*** DOCUMENT EXCERPT ***
Name: Chuck Kasson
Day Job: Physical Therapist
From: Hallam in Nebraska, USA (small town with a population of 275)
Competing since: 2009
Favourite Event: I like them all, my favourite is usually the one I’m throwing the best at that time. I really enjoy the technical challenge of throwing the weights.
Greatest Achievement to Date: I was able to pull out a win in the 2017 US championships which, before winning the World Championships, was my proudest moment in the games.
Favourite Scottish Food: I’m not sure I have one. I’ve tried haggis and it was ok. I love a good scone with strawberries!
Fresh from victory at the Victoria Highland Games last weekend we caught up with Chuck to find out a bit more about life as a Highland Games and Heavy Events athlete. Standing 6ft4 tall, Orthopedic Physical Therapist by day and world record holder in the heavy weight for distance Chuck is quite a force to contend with.
So where did it all begin?
I first started throwing in 2009 at a Highlander competition made up of half highland games events and half strongman events. We had an axle clean and press, tire flip, yoke walk for the strongman events; and Braemar stone, 28# weight throw, and the 56# weight over bar. 2008 World Champion Sean Betz was there and highly recommended I compete in the games. I did my first full games in 2011 and started throwing professionally in 2014.
Any Scottish connections?
I don’t have any Scottish connection that I know of. I just really enjoy throwing. I also really appreciate the history of the games. It’s very cool to put my hands on the same implements that many great athletes have thrown in the past. The Highland Games are becoming more popular in the US and the following is growing thanks to the social media presence of many of the throwers.
What is your secret training recipe and how do you prepare for them? How many hours a week do you train and do you follow a strict diet?
The preparation for the Highland games is a mix of strength and speed in addition to good throwing technique. I spend between 10-20 hours per week divided amongst the throws and lifts. I have to eat a lot to stay at a good throwing weight so I try to eat between 4000-6000 calories per day depending on how hard I’m training in the gym.
And what about events that you are weaker at?
*** End of DOCUMENT EXCERPT ***
*** AVAILABLE DATA ***
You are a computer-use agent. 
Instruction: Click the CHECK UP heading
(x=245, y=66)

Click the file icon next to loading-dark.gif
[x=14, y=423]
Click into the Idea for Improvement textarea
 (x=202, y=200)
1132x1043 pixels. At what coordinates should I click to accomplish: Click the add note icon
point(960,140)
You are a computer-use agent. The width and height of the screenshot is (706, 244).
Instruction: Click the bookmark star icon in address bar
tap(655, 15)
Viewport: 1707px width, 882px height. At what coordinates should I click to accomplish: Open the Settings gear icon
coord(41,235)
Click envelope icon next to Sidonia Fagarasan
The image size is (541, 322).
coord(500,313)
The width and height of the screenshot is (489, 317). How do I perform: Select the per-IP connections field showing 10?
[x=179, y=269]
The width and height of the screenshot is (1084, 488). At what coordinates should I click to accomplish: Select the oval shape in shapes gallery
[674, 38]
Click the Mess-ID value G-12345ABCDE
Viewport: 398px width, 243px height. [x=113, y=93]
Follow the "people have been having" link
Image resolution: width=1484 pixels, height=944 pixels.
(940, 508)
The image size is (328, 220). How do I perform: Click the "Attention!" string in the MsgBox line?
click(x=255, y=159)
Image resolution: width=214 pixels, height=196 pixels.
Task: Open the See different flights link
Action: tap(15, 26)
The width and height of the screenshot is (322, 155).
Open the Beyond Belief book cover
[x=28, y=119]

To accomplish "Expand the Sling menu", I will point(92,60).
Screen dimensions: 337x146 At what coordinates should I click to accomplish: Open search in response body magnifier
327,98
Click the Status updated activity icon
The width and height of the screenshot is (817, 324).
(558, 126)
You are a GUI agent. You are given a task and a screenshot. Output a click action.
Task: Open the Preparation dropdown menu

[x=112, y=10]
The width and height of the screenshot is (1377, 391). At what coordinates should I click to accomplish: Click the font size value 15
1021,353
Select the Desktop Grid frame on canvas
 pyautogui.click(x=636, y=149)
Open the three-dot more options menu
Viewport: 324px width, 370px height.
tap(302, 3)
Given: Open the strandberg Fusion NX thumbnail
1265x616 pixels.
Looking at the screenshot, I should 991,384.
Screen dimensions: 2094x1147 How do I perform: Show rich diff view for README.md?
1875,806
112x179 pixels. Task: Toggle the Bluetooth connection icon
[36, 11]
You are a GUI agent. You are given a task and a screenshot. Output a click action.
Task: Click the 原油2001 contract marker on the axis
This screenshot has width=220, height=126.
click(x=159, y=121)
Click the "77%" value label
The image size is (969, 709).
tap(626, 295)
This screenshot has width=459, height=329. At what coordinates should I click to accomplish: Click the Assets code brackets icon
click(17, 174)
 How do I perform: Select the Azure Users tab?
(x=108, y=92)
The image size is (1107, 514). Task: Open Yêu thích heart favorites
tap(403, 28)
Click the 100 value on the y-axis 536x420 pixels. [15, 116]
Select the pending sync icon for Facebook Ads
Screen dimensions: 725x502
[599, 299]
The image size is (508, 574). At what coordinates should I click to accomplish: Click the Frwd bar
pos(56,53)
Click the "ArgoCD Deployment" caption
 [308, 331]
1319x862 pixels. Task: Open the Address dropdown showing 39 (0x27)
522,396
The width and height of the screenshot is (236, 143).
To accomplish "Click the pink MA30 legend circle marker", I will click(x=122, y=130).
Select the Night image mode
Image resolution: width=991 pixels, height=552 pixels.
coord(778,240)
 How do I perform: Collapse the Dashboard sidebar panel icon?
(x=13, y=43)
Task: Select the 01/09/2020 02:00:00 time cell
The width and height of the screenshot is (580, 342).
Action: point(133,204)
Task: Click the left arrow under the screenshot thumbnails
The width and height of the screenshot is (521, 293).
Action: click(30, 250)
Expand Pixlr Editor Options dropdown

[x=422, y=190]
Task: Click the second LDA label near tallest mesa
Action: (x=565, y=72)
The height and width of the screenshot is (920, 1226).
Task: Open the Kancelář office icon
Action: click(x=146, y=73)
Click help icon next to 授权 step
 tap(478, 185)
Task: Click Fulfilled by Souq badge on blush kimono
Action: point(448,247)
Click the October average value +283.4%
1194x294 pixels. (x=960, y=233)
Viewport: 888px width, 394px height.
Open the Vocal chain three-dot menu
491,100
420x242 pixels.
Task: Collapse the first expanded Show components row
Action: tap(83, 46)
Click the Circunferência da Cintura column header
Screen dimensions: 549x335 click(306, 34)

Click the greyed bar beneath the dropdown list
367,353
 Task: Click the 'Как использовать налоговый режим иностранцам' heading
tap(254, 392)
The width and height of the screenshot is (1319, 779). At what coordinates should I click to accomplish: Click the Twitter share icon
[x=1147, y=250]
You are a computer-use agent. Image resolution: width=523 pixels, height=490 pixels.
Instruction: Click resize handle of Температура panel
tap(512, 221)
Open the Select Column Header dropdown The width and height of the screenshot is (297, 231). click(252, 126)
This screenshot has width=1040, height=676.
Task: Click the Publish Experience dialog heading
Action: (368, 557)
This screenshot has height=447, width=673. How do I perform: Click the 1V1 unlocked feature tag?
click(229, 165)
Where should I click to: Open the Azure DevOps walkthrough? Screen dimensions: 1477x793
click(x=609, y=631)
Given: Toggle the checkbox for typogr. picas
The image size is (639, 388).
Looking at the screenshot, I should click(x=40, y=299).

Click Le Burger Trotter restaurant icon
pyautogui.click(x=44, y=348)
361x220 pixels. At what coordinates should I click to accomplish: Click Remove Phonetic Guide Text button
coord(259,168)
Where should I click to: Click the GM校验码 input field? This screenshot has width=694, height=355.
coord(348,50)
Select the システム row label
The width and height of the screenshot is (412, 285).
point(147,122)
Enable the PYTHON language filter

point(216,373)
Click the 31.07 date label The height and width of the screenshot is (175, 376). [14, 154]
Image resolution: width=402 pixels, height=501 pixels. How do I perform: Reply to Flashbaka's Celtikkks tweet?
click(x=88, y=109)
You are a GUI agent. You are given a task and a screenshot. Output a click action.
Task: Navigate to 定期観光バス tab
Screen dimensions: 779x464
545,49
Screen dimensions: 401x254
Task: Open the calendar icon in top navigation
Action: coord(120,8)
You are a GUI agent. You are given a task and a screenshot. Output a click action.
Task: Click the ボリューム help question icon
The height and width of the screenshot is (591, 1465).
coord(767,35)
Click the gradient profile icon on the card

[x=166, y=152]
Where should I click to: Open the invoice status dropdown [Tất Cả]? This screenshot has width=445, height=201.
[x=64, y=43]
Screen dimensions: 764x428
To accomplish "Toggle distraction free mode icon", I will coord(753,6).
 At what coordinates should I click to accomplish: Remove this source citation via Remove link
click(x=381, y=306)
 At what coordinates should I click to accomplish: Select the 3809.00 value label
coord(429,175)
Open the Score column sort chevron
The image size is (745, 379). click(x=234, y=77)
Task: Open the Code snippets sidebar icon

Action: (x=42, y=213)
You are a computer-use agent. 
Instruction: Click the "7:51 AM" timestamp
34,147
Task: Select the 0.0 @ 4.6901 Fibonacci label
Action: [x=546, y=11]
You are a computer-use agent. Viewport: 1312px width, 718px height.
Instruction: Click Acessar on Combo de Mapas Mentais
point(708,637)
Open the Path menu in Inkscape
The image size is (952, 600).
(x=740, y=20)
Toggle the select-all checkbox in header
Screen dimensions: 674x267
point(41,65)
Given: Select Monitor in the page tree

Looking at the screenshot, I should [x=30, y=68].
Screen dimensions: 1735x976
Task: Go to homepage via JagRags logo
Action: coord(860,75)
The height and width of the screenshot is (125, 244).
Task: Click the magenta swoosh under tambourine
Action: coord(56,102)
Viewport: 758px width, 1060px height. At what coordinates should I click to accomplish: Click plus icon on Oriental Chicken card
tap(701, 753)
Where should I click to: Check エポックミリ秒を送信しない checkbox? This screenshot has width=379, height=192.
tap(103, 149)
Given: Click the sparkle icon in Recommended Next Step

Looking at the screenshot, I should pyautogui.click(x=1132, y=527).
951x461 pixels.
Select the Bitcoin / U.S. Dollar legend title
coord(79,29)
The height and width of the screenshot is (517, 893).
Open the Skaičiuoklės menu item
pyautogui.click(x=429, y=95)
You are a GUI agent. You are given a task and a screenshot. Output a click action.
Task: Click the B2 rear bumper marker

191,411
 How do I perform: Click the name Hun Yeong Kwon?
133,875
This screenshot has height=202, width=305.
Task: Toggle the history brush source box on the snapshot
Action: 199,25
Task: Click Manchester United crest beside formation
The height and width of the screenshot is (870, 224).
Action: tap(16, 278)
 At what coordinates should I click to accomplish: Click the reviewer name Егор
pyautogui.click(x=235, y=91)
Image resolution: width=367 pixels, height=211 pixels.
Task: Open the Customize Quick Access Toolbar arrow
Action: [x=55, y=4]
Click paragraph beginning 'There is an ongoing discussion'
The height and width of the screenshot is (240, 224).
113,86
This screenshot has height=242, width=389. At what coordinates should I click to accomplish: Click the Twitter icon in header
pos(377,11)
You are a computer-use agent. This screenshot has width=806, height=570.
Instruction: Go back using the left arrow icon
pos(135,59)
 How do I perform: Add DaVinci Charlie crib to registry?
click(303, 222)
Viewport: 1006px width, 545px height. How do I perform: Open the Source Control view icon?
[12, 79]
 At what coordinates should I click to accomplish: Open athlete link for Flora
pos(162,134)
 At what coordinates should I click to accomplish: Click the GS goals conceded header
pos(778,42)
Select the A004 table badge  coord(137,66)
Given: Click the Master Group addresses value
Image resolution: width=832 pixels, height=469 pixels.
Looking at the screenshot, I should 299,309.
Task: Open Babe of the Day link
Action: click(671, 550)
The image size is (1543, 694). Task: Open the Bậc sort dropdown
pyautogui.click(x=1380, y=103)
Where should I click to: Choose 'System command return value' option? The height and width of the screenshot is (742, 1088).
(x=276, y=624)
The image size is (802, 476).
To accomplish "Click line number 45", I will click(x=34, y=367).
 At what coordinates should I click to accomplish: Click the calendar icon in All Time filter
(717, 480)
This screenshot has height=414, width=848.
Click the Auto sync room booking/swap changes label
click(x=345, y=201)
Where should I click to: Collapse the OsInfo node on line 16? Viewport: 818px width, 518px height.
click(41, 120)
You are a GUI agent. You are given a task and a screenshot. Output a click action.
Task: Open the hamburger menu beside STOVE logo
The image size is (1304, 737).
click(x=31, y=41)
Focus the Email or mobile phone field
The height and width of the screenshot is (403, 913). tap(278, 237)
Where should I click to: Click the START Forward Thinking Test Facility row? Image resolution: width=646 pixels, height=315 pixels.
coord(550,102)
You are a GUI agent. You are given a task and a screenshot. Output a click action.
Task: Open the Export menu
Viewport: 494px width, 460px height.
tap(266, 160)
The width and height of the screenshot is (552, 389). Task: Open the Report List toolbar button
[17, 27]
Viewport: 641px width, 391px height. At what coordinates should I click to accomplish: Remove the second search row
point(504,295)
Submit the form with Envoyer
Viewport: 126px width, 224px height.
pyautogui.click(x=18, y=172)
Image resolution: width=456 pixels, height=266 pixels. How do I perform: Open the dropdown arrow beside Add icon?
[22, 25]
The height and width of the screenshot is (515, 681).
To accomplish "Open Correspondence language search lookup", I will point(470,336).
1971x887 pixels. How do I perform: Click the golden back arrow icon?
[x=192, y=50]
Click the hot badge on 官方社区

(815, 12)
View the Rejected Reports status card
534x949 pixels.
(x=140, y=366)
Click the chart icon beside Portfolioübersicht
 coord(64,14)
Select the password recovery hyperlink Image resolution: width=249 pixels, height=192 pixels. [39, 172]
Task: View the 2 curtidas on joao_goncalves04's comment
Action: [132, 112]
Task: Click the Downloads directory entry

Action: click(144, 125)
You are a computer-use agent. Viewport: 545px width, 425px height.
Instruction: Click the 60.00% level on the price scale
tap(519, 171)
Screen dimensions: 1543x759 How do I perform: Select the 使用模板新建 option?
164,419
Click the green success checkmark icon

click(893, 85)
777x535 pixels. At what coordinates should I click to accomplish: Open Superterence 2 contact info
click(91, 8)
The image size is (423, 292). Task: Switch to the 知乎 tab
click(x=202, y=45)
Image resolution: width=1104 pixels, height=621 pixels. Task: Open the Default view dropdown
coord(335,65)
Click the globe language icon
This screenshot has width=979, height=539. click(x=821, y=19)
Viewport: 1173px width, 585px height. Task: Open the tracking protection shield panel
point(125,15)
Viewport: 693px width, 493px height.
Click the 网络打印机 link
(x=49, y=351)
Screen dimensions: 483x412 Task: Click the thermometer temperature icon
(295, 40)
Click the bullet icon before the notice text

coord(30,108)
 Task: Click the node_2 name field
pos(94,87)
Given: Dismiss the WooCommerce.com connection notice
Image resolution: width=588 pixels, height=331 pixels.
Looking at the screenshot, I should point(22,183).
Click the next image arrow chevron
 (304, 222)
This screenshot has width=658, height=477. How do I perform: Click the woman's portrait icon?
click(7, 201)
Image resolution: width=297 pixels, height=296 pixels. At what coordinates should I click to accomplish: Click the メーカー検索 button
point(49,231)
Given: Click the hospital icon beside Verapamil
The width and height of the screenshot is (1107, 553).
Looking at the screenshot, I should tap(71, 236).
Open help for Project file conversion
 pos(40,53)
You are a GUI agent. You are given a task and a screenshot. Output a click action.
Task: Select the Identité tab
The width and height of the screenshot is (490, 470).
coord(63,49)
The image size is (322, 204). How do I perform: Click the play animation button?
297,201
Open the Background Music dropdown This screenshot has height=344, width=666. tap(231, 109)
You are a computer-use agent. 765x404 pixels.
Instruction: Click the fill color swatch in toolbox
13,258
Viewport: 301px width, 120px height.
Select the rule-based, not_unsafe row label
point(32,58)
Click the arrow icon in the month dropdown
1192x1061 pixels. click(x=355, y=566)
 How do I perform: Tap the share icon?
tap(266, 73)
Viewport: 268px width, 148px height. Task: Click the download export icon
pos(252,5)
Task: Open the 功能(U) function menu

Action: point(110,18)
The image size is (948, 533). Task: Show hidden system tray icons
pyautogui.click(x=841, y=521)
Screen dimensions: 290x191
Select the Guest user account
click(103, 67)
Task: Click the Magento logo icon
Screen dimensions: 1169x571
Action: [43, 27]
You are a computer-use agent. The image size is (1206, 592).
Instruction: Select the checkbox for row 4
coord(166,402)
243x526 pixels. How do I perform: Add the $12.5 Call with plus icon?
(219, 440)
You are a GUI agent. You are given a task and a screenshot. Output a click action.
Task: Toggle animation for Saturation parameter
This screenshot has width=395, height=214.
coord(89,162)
*** End of AVAILABLE DATA ***
• BRIEF A: In the Chuck Kasson interview, what is the passage from "Competing since: 2009" to "scone with strawberries!", reproduced word for word?
• BRIEF B:
Answer these questions about the Chuck Kasson interview:
(i) What is the population of Chuck's hometown?
(ii) In what year did he start throwing professionally?
(iii) How many calories does he try to eat per day?

• YOUR SOLUTION A:
Competing since: 2009
Favourite Event: I like them all, my favourite is usually the one I’m throwing the best at that time. I really enjoy the technical challenge of throwing the weights.
Greatest Achievement to Date: I was able to pull out a win in the 2017 US championships which, before winning the World Championships, was my proudest moment in the games.
Favourite Scottish Food: I’m not sure I have one. I’ve tried haggis and it was ok. I love a good scone with strawberries!

• YOUR SOLUTION B:
(i) 275
(ii) 2014
(iii) Between 4000 and 6000, depending on how hard he's training in the gym